How to Drop a Pandas Column by Position/Index
Dropping a Pandas column by its position (or index) can be done by using the .drop()
method. The method allows you to access columns by their index position.
This is done using the df.columns
attribute, which returns a list-like structure of all the columns in the DataFrame. From this, you can use list slicing to select the columns you want to drop.
To better understand how this works, let’s take a look at an example, where we’ll drop the third column:
# Dropping the Third Column by Index Position
import pandas as pd
df = pd.DataFrame({
'Name': ['Nik', 'Kate', 'Evan', 'Kyra'],
'Age': [33, 32, 36, None],
'Location': ['Canada', 'USA', None, None],
'Current': [True, False, False, True]})
df = df.drop(columns=df.columns[2])
print(df)
# Returns:
# Name Age Current
# 0 Nik 33.0 True
# 1 Kate 32.0 False
# 2 Evan 36.0 False
# 3 Kyra NaN True
In the .drop()
method call, we pass in the selection made by indexing the df.columns
list-like array to get the third item. Technically, this extracts the specific column name, which in this case would be 'Location'
.
In the following section, you’ll learn how to drop multiple columns by position or index.
How to Drop Multiple Pandas Columns by Position/Index
Dropping multiple columns by position or index works in a similar way to what was shown in the previous section. By using the .drop()
method, you can access columns by their position using the df.columns
attribute.
To better illustrate this, let’s drop the first and third columns of our DataFrame in place:
# Dropping Multiple Columns by Index Positions
import pandas as pd
df = pd.DataFrame({
'Name': ['Nik', 'Kate', 'Evan', 'Kyra'],
'Age': [33, 32, 36, None],
'Location': ['Canada', 'USA', None, None],
'Current': [True, False, False, True]})
df.drop(columns=df.columns[[0, 2]], inplace=True)
print(df)
# Returns:
# Age Current
# 0 33.0 True
# 1 32.0 False
# 2 36.0 False
# 3 NaN True
It’s important to note in the example above that we used double square bracket indexing, [[0, 2]]
, in order to select more than one column.
In the following section, you’ll learn how to safely drop a column if it exists.
How to Drop a Pandas Column If It Exists
By default, the Pandas .drop()
method will raise an error if you attempt to drop a column that doesn’t exist. This behavior is controlled by the errors=
parameter, which defaults to the value of 'raise'
.
The alternative argument that can be passed in is 'ignore'
, which will ignore any resulting errors if a column doesn’t exist.

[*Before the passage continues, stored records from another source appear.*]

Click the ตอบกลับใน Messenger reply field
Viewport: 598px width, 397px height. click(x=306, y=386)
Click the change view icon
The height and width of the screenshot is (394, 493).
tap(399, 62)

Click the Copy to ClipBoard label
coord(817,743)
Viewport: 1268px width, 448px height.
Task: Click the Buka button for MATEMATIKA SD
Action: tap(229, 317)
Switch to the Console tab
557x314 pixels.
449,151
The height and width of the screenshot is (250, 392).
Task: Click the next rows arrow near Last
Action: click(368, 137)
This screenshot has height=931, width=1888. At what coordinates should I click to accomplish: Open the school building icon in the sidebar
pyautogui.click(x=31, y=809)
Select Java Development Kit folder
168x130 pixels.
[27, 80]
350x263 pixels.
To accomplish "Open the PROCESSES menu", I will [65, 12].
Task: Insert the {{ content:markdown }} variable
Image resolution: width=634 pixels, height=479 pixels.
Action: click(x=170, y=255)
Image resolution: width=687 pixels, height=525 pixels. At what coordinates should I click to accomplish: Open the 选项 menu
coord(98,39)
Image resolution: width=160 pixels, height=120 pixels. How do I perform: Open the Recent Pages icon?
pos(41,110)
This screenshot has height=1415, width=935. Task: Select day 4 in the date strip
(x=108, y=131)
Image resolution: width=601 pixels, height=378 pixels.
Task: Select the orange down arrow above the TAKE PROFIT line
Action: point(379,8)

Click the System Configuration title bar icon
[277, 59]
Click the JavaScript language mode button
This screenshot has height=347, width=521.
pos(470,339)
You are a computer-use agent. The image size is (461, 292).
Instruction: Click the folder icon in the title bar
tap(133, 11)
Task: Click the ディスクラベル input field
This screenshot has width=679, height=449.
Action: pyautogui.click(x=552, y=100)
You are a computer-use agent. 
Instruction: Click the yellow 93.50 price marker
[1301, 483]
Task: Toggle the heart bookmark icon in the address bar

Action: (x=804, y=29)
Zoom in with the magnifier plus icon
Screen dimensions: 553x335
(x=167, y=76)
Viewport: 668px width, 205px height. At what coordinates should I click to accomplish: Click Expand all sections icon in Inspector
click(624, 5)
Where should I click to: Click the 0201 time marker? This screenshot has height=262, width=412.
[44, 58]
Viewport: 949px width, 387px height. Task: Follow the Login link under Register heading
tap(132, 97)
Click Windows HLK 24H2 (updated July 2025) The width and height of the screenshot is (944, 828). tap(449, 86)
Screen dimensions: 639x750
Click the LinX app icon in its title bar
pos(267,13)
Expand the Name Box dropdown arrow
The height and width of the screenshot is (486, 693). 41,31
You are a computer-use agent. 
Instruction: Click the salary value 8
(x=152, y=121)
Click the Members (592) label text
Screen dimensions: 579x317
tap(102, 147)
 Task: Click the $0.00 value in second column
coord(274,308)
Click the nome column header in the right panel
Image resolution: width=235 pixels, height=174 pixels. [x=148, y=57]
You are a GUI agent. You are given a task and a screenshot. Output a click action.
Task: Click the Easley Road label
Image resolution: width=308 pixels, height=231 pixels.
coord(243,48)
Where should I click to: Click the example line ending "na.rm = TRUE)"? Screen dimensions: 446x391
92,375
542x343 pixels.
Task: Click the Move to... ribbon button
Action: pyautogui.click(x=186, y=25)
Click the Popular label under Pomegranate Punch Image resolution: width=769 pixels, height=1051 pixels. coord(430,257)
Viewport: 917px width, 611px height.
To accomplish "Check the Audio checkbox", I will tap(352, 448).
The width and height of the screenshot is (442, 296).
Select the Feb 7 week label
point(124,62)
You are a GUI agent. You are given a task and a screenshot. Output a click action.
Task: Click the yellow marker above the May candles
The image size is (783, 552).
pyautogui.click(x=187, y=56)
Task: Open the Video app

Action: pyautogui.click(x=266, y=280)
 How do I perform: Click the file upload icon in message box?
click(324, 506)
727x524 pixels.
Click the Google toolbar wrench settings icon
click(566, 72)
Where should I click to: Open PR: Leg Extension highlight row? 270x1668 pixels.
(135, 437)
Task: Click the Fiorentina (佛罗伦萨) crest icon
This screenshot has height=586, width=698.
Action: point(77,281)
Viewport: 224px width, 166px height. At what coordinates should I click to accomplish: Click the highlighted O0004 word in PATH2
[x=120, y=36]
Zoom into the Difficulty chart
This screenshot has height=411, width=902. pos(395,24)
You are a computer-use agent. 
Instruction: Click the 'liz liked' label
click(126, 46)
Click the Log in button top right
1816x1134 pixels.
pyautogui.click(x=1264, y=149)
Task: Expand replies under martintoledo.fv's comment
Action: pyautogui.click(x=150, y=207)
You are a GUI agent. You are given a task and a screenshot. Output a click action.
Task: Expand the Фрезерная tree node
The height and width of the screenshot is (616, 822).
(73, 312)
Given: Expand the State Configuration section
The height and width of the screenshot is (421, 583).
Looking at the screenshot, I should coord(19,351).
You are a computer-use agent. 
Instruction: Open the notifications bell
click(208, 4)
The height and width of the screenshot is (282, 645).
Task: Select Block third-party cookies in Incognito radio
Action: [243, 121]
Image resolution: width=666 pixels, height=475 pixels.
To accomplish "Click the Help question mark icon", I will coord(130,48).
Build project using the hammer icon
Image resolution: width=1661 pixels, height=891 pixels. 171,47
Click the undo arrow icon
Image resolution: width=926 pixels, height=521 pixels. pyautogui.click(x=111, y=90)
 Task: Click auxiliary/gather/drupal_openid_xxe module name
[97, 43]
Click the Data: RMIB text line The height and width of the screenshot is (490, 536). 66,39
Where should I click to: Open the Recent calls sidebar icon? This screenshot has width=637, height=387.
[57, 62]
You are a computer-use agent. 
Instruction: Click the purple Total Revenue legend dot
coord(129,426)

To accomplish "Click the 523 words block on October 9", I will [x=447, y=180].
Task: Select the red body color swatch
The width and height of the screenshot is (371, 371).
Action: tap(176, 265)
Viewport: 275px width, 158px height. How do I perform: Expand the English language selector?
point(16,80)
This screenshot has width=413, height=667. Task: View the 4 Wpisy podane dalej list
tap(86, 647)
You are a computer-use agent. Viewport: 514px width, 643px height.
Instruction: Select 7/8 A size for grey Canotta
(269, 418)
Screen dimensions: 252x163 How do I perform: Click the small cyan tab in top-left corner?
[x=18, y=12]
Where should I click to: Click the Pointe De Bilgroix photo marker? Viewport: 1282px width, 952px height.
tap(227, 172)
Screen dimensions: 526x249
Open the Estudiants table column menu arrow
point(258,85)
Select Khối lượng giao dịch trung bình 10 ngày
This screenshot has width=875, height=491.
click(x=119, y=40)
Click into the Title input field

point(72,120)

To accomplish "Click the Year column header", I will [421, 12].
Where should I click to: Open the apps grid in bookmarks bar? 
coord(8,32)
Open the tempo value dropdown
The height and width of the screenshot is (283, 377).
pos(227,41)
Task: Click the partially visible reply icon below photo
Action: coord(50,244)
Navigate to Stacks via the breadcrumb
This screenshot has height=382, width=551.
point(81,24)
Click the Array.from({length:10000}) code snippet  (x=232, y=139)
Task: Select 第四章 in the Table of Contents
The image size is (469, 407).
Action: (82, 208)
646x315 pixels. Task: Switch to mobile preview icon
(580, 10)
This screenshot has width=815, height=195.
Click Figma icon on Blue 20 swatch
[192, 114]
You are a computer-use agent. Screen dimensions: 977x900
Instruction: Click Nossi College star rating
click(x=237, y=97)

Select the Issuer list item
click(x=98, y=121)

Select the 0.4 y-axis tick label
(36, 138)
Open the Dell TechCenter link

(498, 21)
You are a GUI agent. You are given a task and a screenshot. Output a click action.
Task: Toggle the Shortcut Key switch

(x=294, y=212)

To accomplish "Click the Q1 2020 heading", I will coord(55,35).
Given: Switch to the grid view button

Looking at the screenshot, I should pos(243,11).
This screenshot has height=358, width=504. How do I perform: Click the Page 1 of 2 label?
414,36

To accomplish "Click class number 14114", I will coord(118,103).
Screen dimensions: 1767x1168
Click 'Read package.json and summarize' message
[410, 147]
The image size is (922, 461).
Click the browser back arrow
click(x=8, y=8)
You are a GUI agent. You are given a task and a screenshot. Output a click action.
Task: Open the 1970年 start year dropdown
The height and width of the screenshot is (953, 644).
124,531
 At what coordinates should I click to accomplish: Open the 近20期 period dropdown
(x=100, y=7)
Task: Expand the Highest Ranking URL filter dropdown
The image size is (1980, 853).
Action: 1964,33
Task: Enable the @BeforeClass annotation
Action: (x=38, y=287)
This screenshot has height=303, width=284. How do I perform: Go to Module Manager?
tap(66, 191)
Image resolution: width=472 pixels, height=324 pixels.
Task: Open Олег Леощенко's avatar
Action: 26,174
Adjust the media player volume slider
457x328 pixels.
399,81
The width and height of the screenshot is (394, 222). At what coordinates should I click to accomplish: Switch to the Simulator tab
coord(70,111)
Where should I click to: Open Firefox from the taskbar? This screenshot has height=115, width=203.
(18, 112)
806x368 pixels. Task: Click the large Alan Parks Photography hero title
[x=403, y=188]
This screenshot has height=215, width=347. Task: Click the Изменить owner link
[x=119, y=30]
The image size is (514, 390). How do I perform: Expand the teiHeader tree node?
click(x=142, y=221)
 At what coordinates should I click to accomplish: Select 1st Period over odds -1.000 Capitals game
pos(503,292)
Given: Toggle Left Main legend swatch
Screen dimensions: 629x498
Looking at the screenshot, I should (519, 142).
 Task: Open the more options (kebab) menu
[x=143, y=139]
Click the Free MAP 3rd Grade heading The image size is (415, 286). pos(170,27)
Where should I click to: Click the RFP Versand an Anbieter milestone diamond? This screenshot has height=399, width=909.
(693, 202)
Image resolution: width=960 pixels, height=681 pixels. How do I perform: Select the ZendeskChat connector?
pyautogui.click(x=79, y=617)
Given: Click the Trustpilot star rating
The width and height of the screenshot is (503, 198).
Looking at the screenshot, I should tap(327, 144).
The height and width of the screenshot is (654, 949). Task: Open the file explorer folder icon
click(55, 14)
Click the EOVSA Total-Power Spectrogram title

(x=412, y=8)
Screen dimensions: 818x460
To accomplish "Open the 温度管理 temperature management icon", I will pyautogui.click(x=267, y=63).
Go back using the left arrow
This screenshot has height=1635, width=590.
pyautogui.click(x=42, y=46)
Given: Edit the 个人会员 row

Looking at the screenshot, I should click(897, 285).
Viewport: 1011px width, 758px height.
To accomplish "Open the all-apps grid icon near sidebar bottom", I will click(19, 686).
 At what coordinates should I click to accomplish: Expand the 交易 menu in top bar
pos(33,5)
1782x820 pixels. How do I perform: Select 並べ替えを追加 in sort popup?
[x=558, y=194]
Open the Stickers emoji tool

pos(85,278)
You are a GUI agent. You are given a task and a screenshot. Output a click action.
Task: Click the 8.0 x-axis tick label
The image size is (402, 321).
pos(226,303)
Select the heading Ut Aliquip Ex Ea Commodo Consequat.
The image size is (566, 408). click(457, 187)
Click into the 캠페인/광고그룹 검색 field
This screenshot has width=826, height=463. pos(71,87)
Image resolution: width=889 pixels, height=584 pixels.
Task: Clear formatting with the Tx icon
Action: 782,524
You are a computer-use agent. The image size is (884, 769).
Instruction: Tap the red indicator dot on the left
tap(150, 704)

Let’s see how we can safely remove a column if it exists in Pandas:
# Drop a Column in Pandas If It Exists
import pandas as pd
df = pd.DataFrame({
'Name': ['Nik', 'Kate', 'Evan', 'Kyra'],
'Age': [33, 32, 36, None],
'Location': ['Canada', 'USA', None, None],
'Current': [True, False, False, True]})
df = df.drop(columns='FAKE COLUMN', errors='ignore')
print(df)
# Returns:
# Name Age Location Current
# 0 Nik 33.0 Canada True
# 1 Kate 32.0 USA False
# 2 Evan 36.0 None False
# 3 Kyra NaN None True
In the example above, we tried to drop the column 'FAKE COLUMN'
. However, since the column doesn’t exist nothing was dropped.
This removes the need to write any if-else
or try-except
blocks to handle these operations safely. That said, if you wanted to alert the user to a missing column, then you would need to do this.
In the code block below, we’ll use a try-except
block to alert the user that a column doesn’t exist, rather than letting the error pass silently:
# Dropping a Column If It Exists Using Try-Except
import pandas as pd
df = pd.DataFrame({
'Name': ['Nik', 'Kate', 'Evan', 'Kyra'],
'Age': [33, 32, 36, None],
'Location': ['Canada', 'USA', None, None],
'Current': [True, False, False, True]})
try:
df = df.drop(columns='FAKE COLUMN')
except KeyError:
print("Column doesn't exist!")
# Returns: Column doesn't exist!
In the example above, we wrapped our .drop()
method call in a try-except
block. The except statement checks for a KeyError
and alerts the user with a print statement.
In the following section, you’ll learn how to drop a Pandas column using a condition.
How to Drop Pandas Columns by Condition
In this section, you’ll learn how to drop a Pandas column by using a condition. For example, you’ll learn how to drop columns that don’t contain the letter 'a'
. This can be done, similar to the examples above, using the .drop()
method. We can filter the list of column names to only include column names that include the letter we want to include.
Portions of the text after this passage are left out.